あなたの落とした願いごと
そう決めた私は、至って普通を心掛けていたのに。


「ミナミ、こっち来いよ」


「お前に迷子になられたらこっちが困るからな」


どんな心境の変化があったのか、滝口君は事ある毎に私に話し掛けるようになった。


私が人混みを苦手としている事が分かったからか、集会の時は私の場所を空けておいてくれたり、私の様子がおかしければ心配してくれたり。


そりゃあ、まだ塩対応と毒舌は健在だけれど、何処か物腰が柔らかくなったような気がするのも否めなくて。


だからこそ何度も考えてしまうのは、彼がどんな表情で私に話し掛けているのか、という純粋な疑問。


小悪魔的な可愛さを誇る福田さんが彼に話し掛けた時は地面が割れる程の低い声で会話を終わらせるのに、私の時にはそれがない。

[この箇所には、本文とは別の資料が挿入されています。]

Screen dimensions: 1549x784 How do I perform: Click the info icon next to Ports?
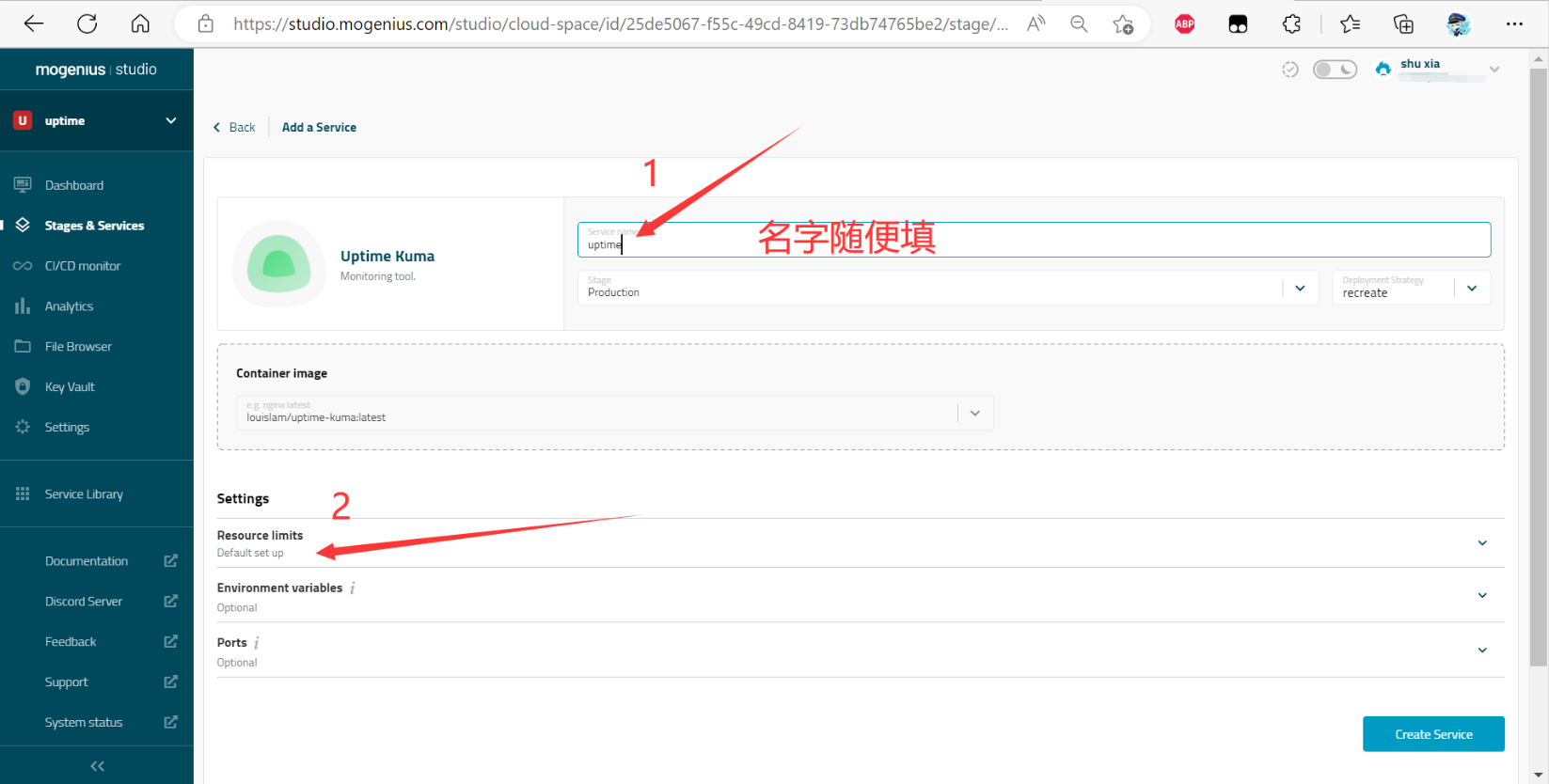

見てみたい、彼がどんな顔をしているのか、彼と話す時の私がどんな表情なのか。


そう思って、試験期間以外は1日も欠かさずに滝口神社にお参りに行っているのに、ひねくれ者の神様は願いを叶えてくれない。


それと同時に、私は、てっきり神社に訪れていると思っていた滝口君にも、ただの1度も遭遇していないんだ。



「だからこそ、神葉君。今回も僕は君にご指導ご鞭撻の程宜しく賜りたいのですが、もちろん良いですよね?」


不意に空良君の崩壊した敬語の駄文が聞こえてきて、我に返った私は苦笑いを浮かべた。